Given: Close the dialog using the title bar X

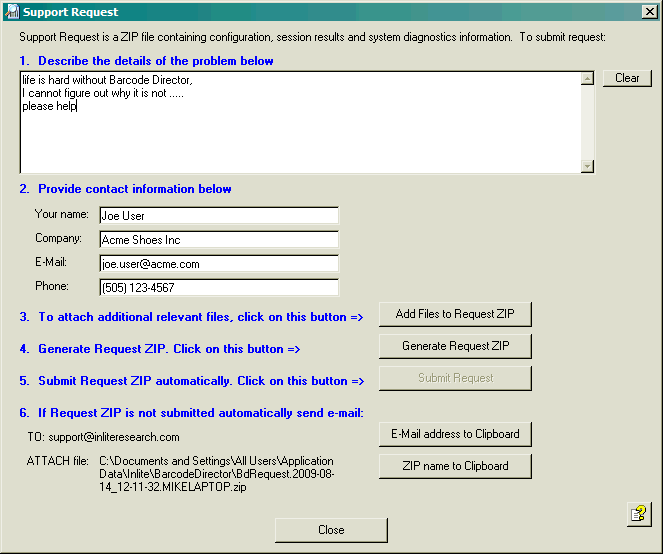Looking at the screenshot, I should (649, 12).
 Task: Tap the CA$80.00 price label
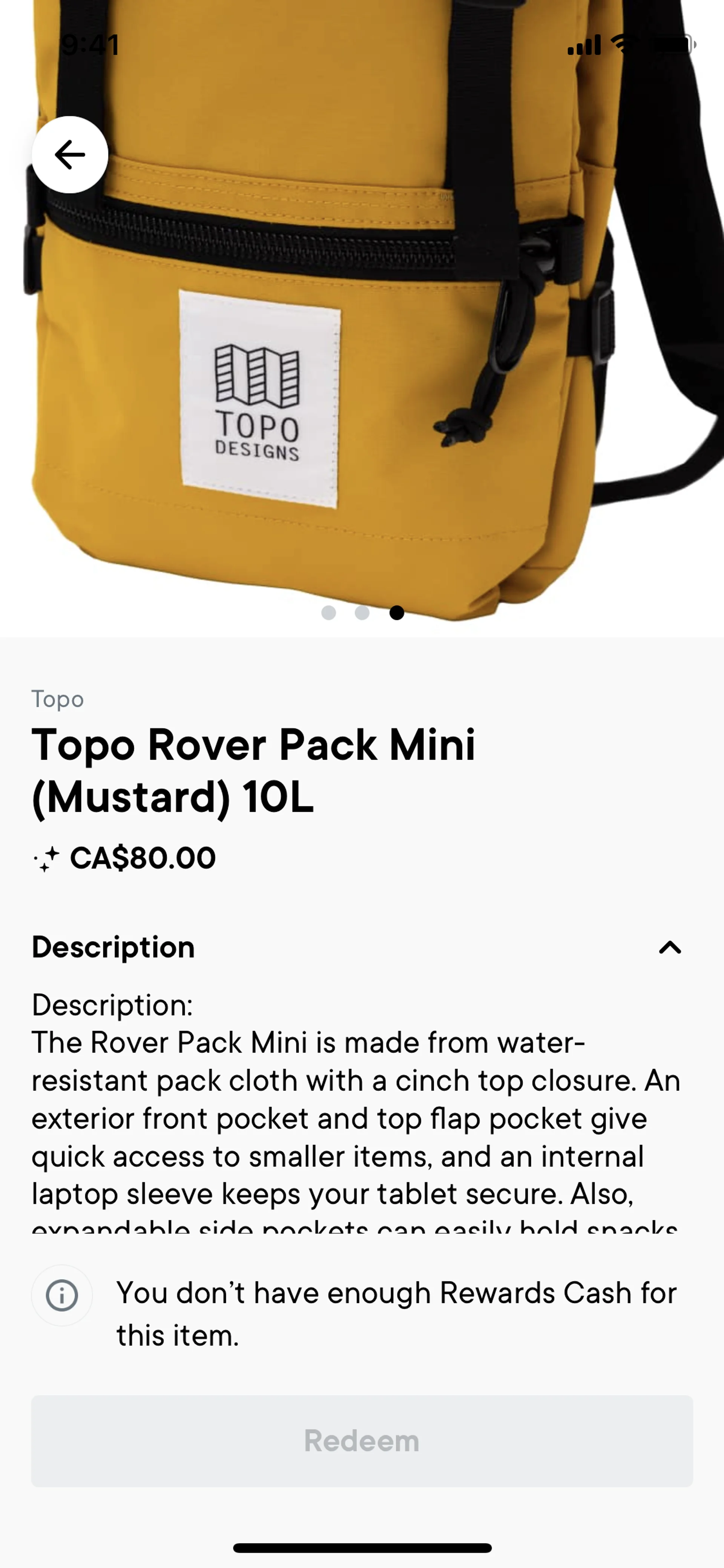click(143, 858)
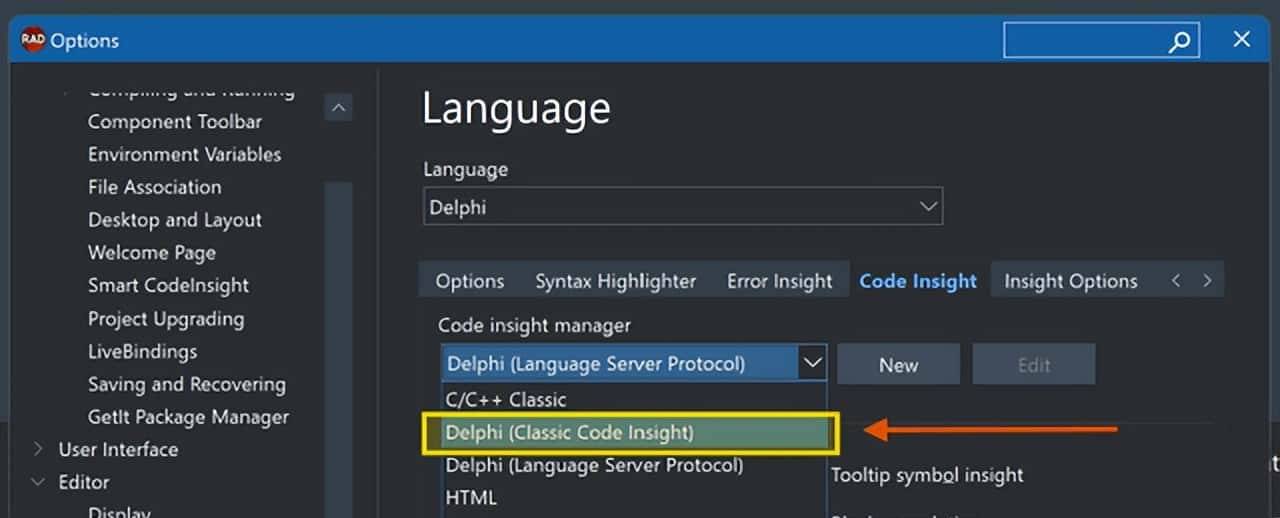Select GetIt Package Manager in tree
This screenshot has height=518, width=1280.
point(188,417)
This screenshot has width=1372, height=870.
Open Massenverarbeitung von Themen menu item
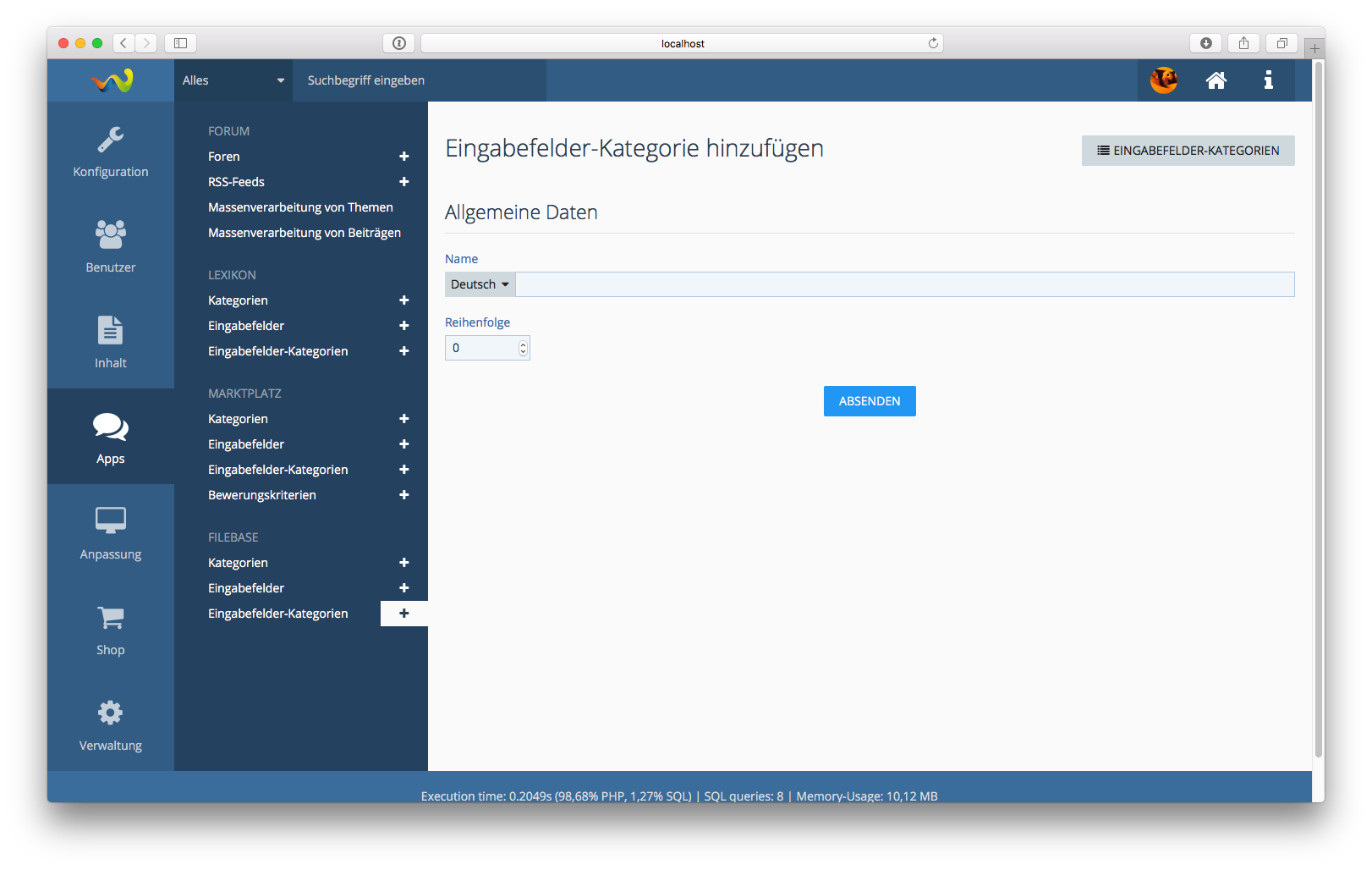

ACTIVITY: Nothing but the lines from the one holding "Task: Tap the CA$80.00 price label" through the last line of the entries should be written out, exactly and inclusively, minus the pictures.

ANSWER SECTION:
 Task: Tap the CA$80.00 price label
click(143, 858)
Select GetIt Package Manager in tree
This screenshot has height=518, width=1280.
point(188,417)
This screenshot has width=1372, height=870.
Open Massenverarbeitung von Themen menu item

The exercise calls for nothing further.